Selected extract:
_ _ _
Al Altomari: Yes, so I’m going to give you kind of a 30,000 view, and then Amy will can take you through. It’s really interesting, Oren. I think you, more than anybody, would appreciate that Governor Gavin Newsom, as you probably saw with one of the big chain accounts, kicked them off the medical formulary to defend women in the state. So in his press statement, he said that the California economy, on a GDP basis, would be the fourth largest economy in the world, which just I know that’s astounding. And so it talks about the five-state strategy we’re on. When we look at our five states, they represent we talk about 45% of the market. That’s 41% of the GDP in this country. So I’ll turn it over to Amy on the visibility. So California is a good state for us, Oren. So I’ll let Amy tell you our visibility.
_ _ _
Record set:
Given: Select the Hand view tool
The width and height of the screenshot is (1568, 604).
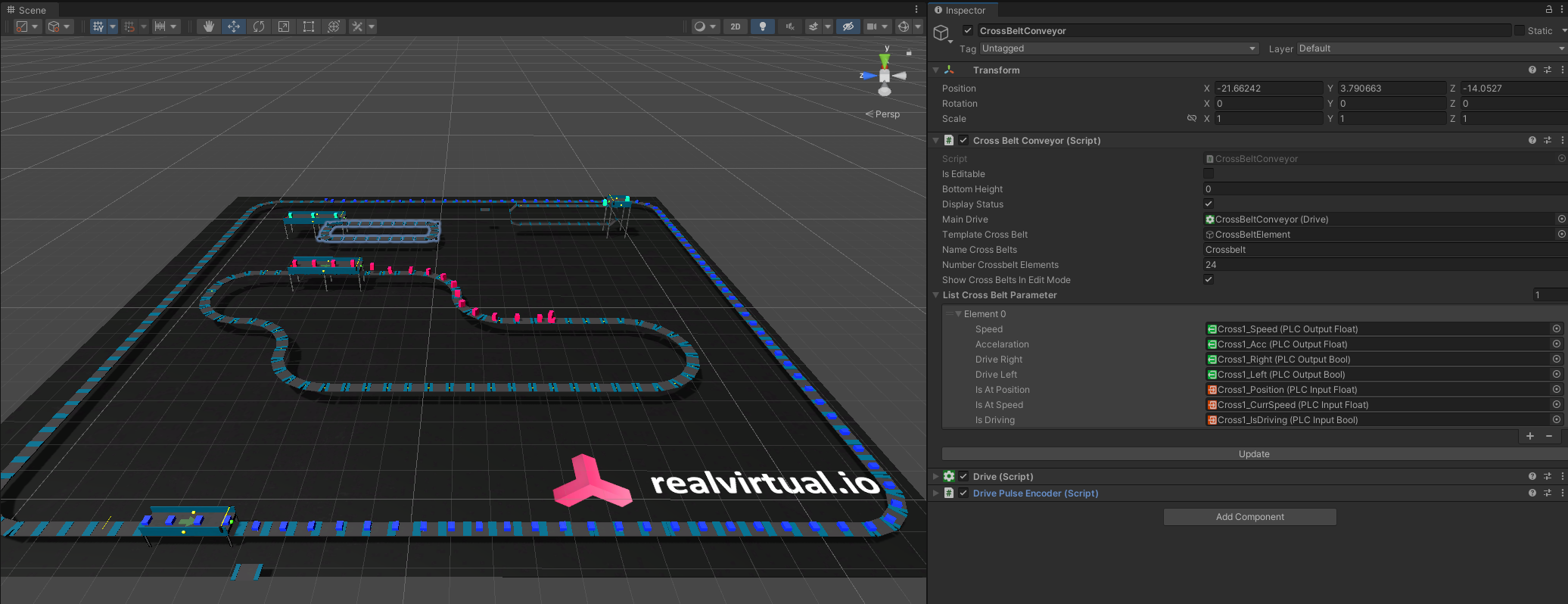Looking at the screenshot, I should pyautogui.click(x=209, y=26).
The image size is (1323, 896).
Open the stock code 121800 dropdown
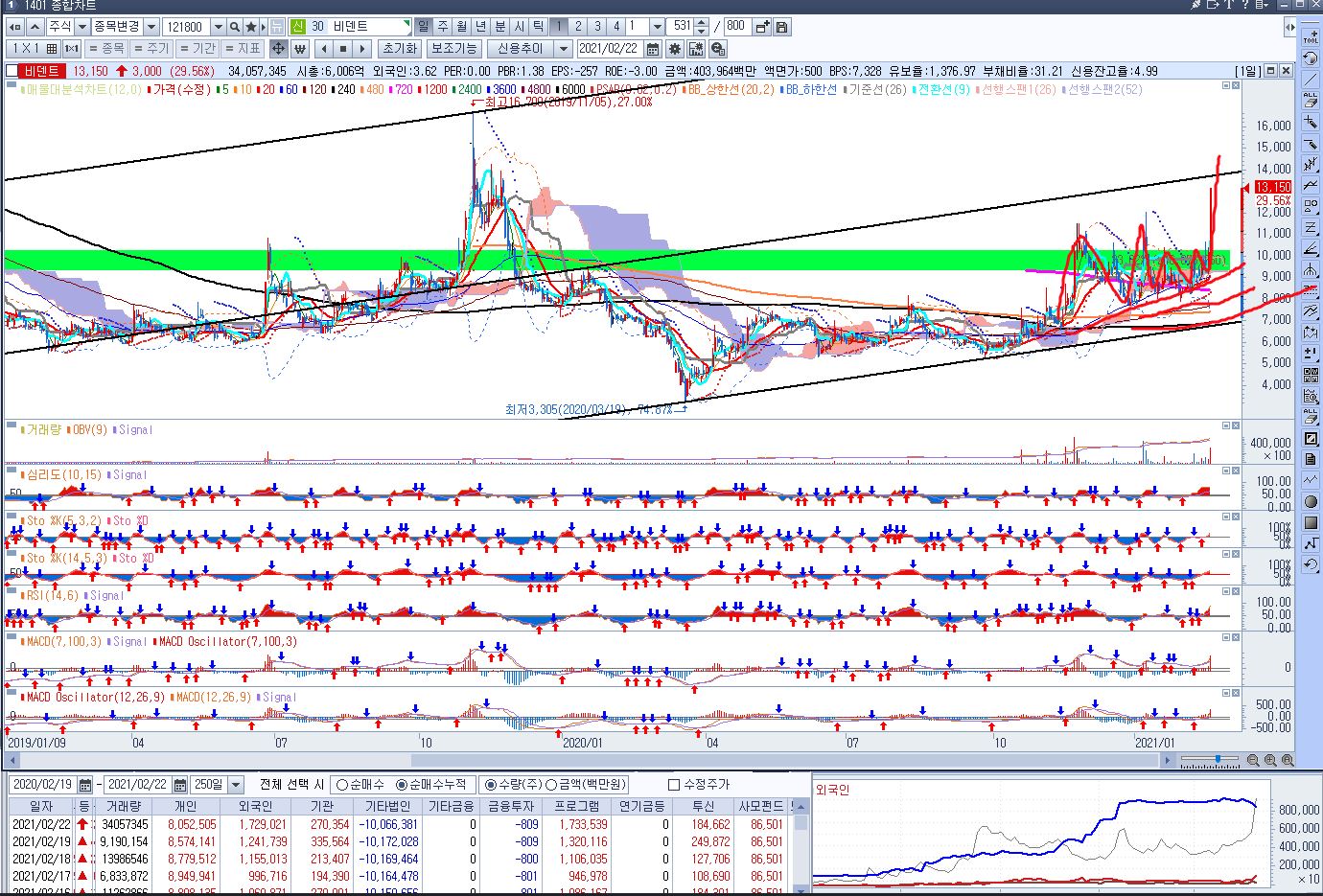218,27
_ _ _
Task to complete:
Write out the full Al Altomari transcript passage above, word for word.

Task answer:
Al Altomari: Yes, so I’m going to give you kind of a 30,000 view, and then Amy will can take you through. It’s really interesting, Oren. I think you, more than anybody, would appreciate that Governor Gavin Newsom, as you probably saw with one of the big chain accounts, kicked them off the medical formulary to defend women in the state. So in his press statement, he said that the California economy, on a GDP basis, would be the fourth largest economy in the world, which just I know that’s astounding. And so it talks about the five-state strategy we’re on. When we look at our five states, they represent we talk about 45% of the market. That’s 41% of the GDP in this country. So I’ll turn it over to Amy on the visibility. So California is a good state for us, Oren. So I’ll let Amy tell you our visibility.